> [TASK BRIEF]:
Every line below that holds the word "computer" must be listed.

> [GIVEN DATA]:
┌────────

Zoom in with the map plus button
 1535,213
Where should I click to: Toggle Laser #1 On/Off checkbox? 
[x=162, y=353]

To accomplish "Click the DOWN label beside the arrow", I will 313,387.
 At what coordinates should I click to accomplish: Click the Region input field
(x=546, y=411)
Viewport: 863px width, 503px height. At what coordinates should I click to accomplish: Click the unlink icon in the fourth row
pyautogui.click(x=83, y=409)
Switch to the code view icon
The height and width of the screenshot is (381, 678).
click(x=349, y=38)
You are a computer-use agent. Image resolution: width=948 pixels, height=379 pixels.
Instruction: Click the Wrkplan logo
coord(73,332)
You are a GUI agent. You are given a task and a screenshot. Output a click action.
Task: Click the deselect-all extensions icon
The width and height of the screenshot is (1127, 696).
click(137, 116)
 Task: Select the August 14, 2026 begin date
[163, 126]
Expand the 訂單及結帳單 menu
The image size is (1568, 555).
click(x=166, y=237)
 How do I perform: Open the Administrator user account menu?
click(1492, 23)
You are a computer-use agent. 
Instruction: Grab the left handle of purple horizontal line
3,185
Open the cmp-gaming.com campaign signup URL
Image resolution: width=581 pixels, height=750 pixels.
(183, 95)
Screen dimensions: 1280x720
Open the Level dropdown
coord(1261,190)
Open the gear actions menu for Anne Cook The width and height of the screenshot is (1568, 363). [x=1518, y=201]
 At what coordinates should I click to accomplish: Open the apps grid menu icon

└────────

> [REPLY TO THE EXERCISE]:
You are a computer-use agent. Image resolution: width=948 pixels, height=379 pixels.
You are a computer-use agent. 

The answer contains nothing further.